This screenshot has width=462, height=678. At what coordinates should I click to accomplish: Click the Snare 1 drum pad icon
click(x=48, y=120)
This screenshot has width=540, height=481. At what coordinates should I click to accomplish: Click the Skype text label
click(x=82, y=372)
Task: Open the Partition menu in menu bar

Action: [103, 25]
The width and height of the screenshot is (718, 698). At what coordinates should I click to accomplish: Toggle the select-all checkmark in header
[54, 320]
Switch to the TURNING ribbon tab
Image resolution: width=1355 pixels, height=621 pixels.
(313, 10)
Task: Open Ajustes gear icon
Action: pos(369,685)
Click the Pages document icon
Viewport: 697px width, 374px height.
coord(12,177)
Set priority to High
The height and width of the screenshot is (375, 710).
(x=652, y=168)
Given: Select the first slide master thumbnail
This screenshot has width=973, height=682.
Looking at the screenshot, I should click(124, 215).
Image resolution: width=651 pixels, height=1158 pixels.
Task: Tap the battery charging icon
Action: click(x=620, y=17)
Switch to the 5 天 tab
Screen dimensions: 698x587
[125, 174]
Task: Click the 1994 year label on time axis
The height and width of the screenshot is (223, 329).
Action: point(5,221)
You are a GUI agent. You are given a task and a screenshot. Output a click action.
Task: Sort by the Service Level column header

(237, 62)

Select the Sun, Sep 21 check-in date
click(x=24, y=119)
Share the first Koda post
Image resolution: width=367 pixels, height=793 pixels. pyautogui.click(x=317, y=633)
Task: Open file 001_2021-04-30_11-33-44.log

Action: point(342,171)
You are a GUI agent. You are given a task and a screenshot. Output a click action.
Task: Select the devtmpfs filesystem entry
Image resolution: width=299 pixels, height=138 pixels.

· · · · · · ·

WORK ORDER
In your answer, repeat each line of the material word for word.

RESULT BELOW
This screenshot has width=462, height=678. At what coordinates should I click to accomplish: Click the Snare 1 drum pad icon
click(x=48, y=120)
This screenshot has width=540, height=481. At what coordinates should I click to accomplish: Click the Skype text label
click(x=82, y=372)
Task: Open the Partition menu in menu bar

Action: [103, 25]
The width and height of the screenshot is (718, 698). At what coordinates should I click to accomplish: Toggle the select-all checkmark in header
[54, 320]
Switch to the TURNING ribbon tab
Image resolution: width=1355 pixels, height=621 pixels.
(313, 10)
Task: Open Ajustes gear icon
Action: pos(369,685)
Click the Pages document icon
Viewport: 697px width, 374px height.
coord(12,177)
Set priority to High
The height and width of the screenshot is (375, 710).
(x=652, y=168)
Given: Select the first slide master thumbnail
This screenshot has width=973, height=682.
Looking at the screenshot, I should click(124, 215).
Image resolution: width=651 pixels, height=1158 pixels.
Task: Tap the battery charging icon
Action: click(x=620, y=17)
Switch to the 5 天 tab
Screen dimensions: 698x587
[125, 174]
Task: Click the 1994 year label on time axis
The height and width of the screenshot is (223, 329).
Action: point(5,221)
You are a GUI agent. You are given a task and a screenshot. Output a click action.
Task: Sort by the Service Level column header

(237, 62)

Select the Sun, Sep 21 check-in date
click(x=24, y=119)
Share the first Koda post
Image resolution: width=367 pixels, height=793 pixels. pyautogui.click(x=317, y=633)
Task: Open file 001_2021-04-30_11-33-44.log

Action: point(342,171)
You are a GUI agent. You are given a task and a screenshot. Output a click action.
Task: Select the devtmpfs filesystem entry
Image resolution: width=299 pixels, height=138 pixels.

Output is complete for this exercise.